Jadi, misalkan kalau mentok nih, kita coba cari opportunity lain, kita coba selalu fleksibel dan adaptif. Sama halnya dengan kita kerja kan, kalau kerja kita kaku dan gak bisa relevan, kita akan ketinggalan. Jadi mentalitas itu yang perlu ada untuk semua Gen-Z atau teman-teman yang masih muda karena kita juga dulu starting from scratch banget.

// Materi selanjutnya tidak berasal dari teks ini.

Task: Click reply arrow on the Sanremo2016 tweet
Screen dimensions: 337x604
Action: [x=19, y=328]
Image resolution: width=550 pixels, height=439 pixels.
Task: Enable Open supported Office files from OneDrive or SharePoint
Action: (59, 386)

Apalagi saya dulu personal, benar-benar bisnis dari zaman SMP karena keterbatasan, karena butuh uang awalnya, jadi bukan karena gaya-gayaan, butuh duit, dan memang harus dagang buat bayar sekolah, sama biaya hidup. Jadi karena ada dorongan tadi, sehingga membuat saya punya privilege dari sisi waktu, dan kesempatan yang lebih awal.
SMP udah mulai dagang dan ketika kuliah, ya sudah memang pengennya jadi pebisnis dengan segala risikonya. Jadi, jangan banyak alasan, maju aja, dan ketika ada masalah keep resilience.